Furniture retailers are fueling retail leasing activity, and quickly becoming a top retail user. According to research from CBRE, furniture retailers have seen a 4.4% boost in sales year-over-year, while wholesale and rent-to-own furniture retailers have seen the most substantial sales growth. Low home sales have likely spurred the increase in furniture retail activity, as well as increased consumer confidence.
“It’s no secret that Southern California can be a tough market for young professionals and families to find an affordable place to live in,” Dan Hunker, retail research analyst at CBRE, tells GlobeSt.com. “The average price for a house in the SoCal region is $540,000, and this can vary wildly depending on the neighborhood.

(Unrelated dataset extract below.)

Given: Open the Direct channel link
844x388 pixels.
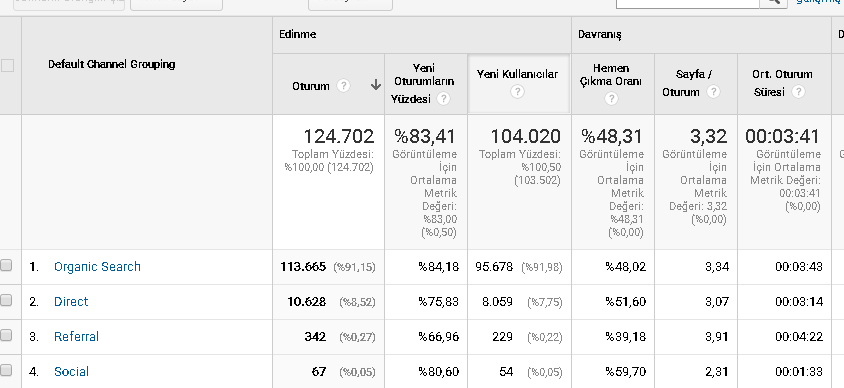Looking at the screenshot, I should (71, 301).
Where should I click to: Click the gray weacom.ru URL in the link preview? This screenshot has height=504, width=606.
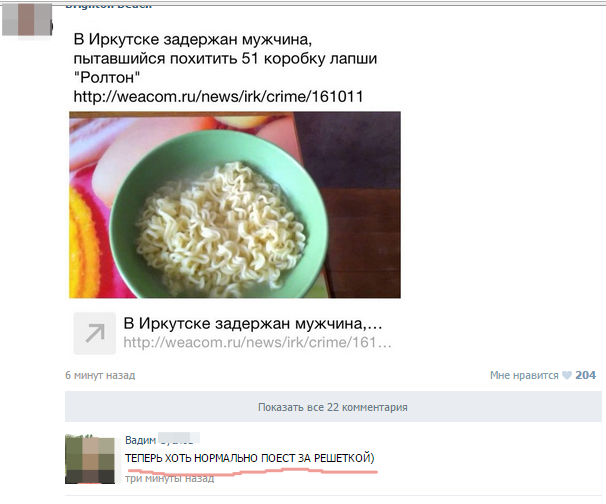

Now more than ever, residents are looking to find ways of saving money, often by renting a smaller and more affordable space. Smaller living accommodations generally mean far less space to furnish, which in turn fuels demand for smaller, modular, and cheaper furniture.”

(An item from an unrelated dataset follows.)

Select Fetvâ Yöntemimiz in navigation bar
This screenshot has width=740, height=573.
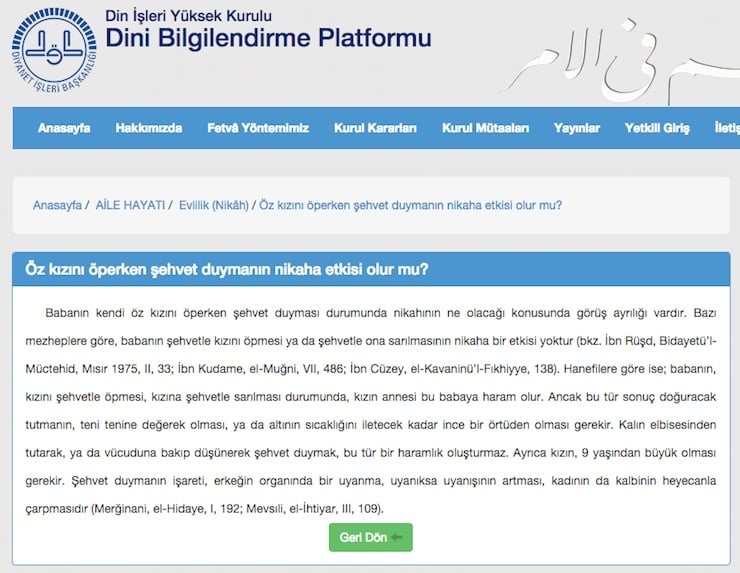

According to CBRE’s report, furniture sales can serve as an economic “barometer,” because they are so heavily influenced by consumer behavior and confidence in the economy. “Furniture, particularly on the higher end, is often considered to be a luxury and commonly ends up low on consumers’ priority lists when economies slow and groceries, rent, and other bills come due,” explains Hunker. “When consumers are on a tighter budget, spending a lot on furniture can seem frivolous. Hence many furniture retailers tend to fall by the wayside when people start to tighten their belts. As our economy has recovered from the recession, consumer spending on luxury items increased year by year, including furniture. One key difference from the last cycle is that comparatively more residents are renting instead of buying homes, one of the major reasons why we are seeing more demand for furniture retailers on the low-cost end of the spectrum that cater to consumers in smaller, often rented living quarters.”